WHAT IS REQUIRED:
In the records below, find every line that contains "computer" and list it.

DATA EXTRACT:
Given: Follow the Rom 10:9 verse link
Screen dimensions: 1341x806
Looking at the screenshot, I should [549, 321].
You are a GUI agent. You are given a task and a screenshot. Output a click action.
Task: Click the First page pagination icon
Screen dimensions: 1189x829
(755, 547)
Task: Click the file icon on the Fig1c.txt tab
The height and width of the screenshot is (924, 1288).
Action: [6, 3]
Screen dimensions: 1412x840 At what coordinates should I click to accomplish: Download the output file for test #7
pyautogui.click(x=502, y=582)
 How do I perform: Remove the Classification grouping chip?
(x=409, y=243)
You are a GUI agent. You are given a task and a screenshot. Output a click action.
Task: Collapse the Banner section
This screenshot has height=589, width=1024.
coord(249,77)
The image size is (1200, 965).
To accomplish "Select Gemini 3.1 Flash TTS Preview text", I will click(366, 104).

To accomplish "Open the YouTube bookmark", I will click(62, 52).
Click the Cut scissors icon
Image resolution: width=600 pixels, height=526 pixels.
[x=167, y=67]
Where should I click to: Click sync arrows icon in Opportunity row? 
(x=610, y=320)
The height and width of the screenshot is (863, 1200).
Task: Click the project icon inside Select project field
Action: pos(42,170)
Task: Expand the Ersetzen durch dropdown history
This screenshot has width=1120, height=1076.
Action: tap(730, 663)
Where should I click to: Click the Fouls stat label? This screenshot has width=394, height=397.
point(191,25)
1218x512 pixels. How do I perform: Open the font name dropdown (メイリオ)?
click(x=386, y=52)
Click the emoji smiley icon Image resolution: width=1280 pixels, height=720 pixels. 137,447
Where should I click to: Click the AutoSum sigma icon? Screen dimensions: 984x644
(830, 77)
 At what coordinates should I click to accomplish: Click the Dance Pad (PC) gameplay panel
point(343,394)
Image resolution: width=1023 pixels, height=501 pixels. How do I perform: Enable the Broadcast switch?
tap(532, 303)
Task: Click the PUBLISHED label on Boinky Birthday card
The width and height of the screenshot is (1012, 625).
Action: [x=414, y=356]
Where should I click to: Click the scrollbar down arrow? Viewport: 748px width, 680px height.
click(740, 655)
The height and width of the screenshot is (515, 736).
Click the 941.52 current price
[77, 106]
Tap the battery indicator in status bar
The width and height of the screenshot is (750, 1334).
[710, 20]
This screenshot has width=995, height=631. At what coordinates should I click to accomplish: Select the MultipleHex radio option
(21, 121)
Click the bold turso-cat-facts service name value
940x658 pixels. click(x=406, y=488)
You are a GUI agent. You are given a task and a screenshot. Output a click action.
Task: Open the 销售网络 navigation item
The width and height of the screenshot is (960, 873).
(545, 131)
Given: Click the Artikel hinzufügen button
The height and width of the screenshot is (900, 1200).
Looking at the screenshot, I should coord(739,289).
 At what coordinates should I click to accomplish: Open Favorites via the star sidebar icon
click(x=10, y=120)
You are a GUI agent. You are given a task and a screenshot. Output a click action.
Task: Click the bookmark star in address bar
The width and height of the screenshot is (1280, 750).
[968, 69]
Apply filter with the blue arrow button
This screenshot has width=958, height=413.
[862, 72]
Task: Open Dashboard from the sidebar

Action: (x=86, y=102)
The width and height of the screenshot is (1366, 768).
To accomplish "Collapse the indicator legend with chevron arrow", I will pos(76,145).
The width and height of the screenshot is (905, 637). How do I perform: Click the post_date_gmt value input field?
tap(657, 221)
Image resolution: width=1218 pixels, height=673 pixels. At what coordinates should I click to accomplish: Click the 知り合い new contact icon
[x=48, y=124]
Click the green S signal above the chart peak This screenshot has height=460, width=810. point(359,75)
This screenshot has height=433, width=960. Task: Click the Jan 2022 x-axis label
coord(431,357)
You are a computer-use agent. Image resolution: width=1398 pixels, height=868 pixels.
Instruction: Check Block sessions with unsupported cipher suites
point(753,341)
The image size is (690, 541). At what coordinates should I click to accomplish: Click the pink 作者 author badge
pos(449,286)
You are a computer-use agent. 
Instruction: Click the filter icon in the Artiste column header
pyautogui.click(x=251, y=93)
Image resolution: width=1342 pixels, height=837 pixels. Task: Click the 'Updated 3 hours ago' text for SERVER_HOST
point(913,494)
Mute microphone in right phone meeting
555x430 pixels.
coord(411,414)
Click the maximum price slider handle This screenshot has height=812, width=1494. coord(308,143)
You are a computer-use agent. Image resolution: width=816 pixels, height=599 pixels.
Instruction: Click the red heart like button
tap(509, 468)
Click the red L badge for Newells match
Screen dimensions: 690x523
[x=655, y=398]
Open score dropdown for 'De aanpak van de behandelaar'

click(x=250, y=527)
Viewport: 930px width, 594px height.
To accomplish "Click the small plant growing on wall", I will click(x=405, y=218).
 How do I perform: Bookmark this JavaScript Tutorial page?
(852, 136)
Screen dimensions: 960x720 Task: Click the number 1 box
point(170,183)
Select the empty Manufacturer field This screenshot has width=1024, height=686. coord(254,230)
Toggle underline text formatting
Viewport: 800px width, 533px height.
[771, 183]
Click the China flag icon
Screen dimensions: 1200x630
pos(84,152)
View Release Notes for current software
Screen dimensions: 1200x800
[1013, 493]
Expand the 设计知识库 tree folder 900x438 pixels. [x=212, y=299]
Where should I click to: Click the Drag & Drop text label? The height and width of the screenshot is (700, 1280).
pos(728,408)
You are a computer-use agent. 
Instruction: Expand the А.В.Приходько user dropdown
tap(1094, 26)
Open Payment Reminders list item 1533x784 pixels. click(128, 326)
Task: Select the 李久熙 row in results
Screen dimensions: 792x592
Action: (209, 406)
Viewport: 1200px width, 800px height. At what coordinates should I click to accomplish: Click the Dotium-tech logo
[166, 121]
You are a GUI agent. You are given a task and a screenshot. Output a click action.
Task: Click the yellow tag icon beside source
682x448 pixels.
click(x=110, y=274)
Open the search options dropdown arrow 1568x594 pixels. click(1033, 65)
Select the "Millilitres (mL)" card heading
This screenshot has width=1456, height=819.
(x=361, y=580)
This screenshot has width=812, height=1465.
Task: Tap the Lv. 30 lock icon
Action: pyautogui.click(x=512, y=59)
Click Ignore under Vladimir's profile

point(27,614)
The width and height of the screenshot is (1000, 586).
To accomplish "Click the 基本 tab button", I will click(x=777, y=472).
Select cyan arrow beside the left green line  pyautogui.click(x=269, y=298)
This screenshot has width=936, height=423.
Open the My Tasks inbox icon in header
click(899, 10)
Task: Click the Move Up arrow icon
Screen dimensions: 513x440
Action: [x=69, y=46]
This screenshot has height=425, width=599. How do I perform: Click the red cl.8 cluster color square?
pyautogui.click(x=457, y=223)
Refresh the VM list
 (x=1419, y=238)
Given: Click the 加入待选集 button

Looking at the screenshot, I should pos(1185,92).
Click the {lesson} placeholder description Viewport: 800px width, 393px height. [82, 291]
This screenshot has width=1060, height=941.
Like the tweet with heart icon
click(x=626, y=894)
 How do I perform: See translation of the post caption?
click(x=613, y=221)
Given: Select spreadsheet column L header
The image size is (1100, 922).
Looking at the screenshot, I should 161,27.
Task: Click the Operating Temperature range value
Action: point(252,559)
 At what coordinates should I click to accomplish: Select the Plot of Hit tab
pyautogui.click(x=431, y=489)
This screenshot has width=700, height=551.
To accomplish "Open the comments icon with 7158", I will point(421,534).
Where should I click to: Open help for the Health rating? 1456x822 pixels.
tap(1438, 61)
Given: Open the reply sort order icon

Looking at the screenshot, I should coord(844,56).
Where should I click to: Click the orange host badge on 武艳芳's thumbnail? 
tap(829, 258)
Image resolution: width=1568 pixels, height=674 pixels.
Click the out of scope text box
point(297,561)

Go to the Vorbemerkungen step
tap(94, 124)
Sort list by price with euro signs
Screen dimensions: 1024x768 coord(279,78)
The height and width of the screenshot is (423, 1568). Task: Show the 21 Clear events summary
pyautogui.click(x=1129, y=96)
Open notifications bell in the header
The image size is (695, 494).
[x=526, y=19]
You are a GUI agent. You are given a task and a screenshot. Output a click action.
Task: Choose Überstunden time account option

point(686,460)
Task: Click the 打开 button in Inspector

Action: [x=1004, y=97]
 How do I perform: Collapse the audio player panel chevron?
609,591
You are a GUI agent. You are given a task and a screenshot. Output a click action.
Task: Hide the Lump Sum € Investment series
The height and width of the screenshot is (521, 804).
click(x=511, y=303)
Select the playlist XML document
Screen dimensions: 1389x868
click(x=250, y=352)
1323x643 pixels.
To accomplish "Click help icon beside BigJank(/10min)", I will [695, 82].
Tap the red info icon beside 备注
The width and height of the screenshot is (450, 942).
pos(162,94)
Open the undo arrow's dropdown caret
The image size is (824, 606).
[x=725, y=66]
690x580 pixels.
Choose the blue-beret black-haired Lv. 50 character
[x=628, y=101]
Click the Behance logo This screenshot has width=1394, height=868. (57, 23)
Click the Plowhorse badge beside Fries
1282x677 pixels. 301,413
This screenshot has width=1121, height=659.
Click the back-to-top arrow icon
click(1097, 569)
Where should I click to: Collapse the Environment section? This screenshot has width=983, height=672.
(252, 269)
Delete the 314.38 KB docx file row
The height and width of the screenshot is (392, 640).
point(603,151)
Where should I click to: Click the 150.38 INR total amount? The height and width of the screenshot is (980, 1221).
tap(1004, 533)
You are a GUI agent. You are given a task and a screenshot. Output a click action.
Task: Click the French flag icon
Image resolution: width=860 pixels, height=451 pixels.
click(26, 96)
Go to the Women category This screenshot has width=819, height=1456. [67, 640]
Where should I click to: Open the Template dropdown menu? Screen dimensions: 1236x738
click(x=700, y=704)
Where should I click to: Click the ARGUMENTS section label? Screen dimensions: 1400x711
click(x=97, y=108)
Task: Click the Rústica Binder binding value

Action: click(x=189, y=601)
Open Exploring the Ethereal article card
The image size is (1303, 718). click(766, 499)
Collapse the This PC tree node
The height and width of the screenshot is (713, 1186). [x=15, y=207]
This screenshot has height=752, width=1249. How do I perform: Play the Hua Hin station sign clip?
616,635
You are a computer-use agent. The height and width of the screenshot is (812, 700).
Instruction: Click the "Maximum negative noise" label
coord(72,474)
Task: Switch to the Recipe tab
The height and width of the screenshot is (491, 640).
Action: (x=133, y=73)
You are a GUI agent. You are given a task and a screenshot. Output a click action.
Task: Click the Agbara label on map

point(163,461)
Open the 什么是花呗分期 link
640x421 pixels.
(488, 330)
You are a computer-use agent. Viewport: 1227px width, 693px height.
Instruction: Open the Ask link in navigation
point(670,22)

TASK ANSWER:
You are a computer-use agent. Image resolution: width=1398 pixels, height=868 pixels.
You are a computer-use agent. 
You are a computer-use agent. Image resolution: width=816 pixels, height=599 pixels.
You are a computer-use agent. 
You are a computer-use agent. The height and width of the screenshot is (812, 700).
You are a computer-use agent. Viewport: 1227px width, 693px height.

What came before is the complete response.